Article:
⟨
# T-111 1 Coat SW ?



## We Fix Houses (Aug 15, 2007)

Got another question.

Got a regular customer that wants me to paint their house. 

It's T - 111. Paint job is about 12 - 14 yrs old. It was previously sprayed as I can see the beige over spray on the trim.

Its generally in good shape. The front, on the pic will get primer where beat up from the weather.

The rest ? I'm thinking 1 good coat spray not back rolled or 3/4 " nap roller applied. I'm figuring 250 sq ft / gal.

I'm quoting 1 coat but will advise about the conditions of soaking up the paint. I don't like to go back to the customer for more dollars though?

What's your experience with T - 111 in good shape surface wise but painted 12 - 14 yrs ago.

Whoops....same colors.

Thanks


----------



## ModernStyle (May 7, 2007)

I would spray and back brush a coat of Gripper primer then spray on a top coat of a decent satin, it will look like vinyl. Normally I do 2 coats of finish, but if you spray it right you could get away with 1, but 2 would make sure you have enough mil. thickness to satisfy the warranty.


----------



## DeanV (Feb 20, 2006)

Another option is to stain it with solid color acrylic stain. For primer, I am liking PeelBond, especially if the T-111 is cracked at all.


----------



## AustinDB (Sep 11, 2006)

looks like a good canidate for vinyl-the front at the top is looking a little rough at the gable Z-trim between sheets. What does a full paint on a house like this run? Vinyl all around might run $6-8k for a thinner material...can you do siding?


----------



## We Fix Houses (Aug 15, 2007)
⟩
Given data:
⟨
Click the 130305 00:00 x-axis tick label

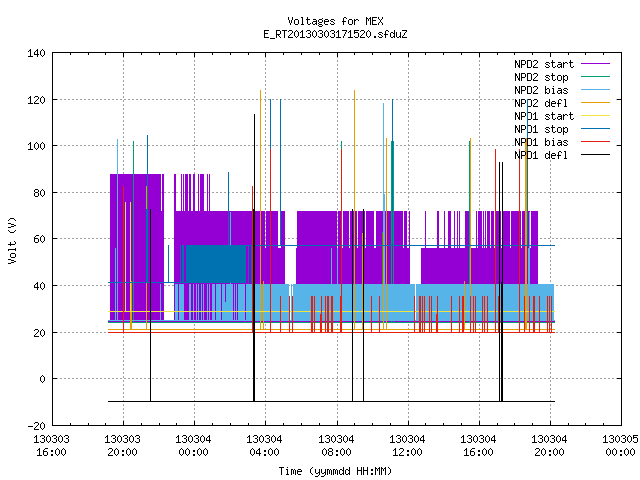click(620, 446)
⟩
Objectives:
1 – From the T-111 painting thread, reproduce word for word the passage starting at "The rest ? I'm" and ending at "14 yrs ago.".
2 – In the T-111 painting thread, which primer does DeanV say he is liking?

Solutions to the tasks:
1 –
The rest ? I'm thinking 1 good coat spray not back rolled or 3/4 " nap roller applied. I'm figuring 250 sq ft / gal.

I'm quoting 1 coat but will advise about the conditions of soaking up the paint. I don't like to go back to the customer for more dollars though?

What's your experience with T - 111 in good shape surface wise but painted 12 - 14 yrs ago.

2 – PeelBond